Exercise:
Please return exactly the lines below that run from the line with "Image resolution: width=1136" through the end of the listing, both included, but not the pictures.

Stored data:
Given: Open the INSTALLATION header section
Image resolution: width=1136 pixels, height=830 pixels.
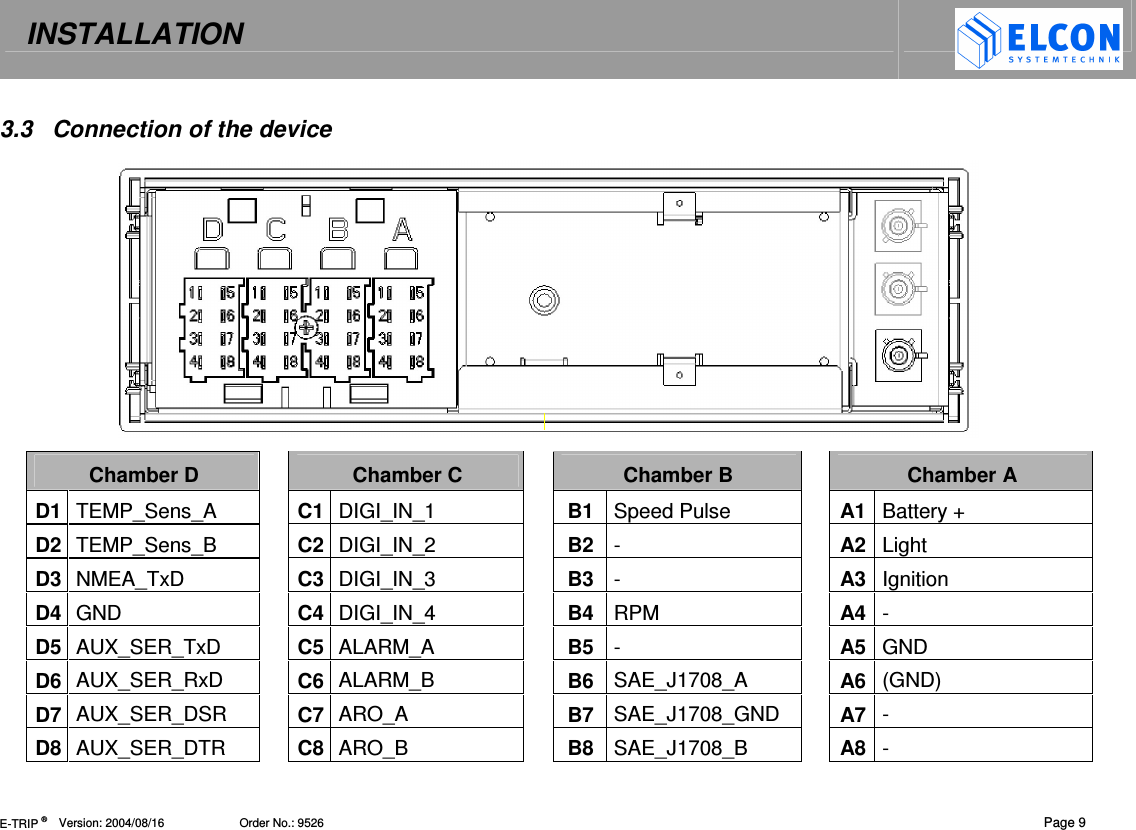Looking at the screenshot, I should (x=135, y=34).
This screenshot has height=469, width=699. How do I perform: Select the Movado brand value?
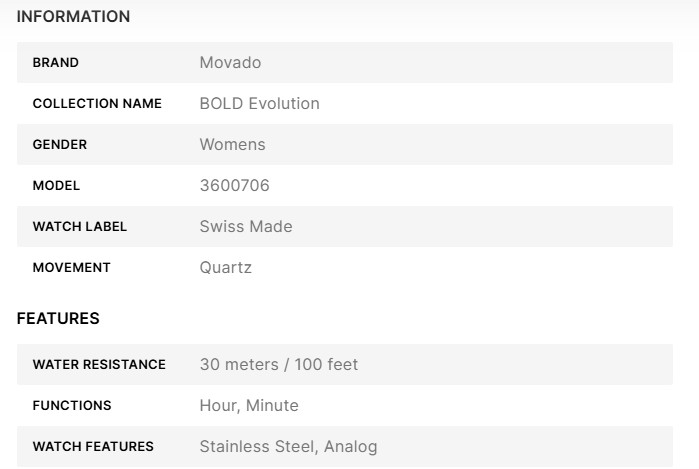[230, 63]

Answer for the task:
Image resolution: width=1136 pixels, height=830 pixels.
Looking at the screenshot, I should (x=135, y=34).
This screenshot has height=469, width=699. How do I perform: Select the Movado brand value?
[230, 63]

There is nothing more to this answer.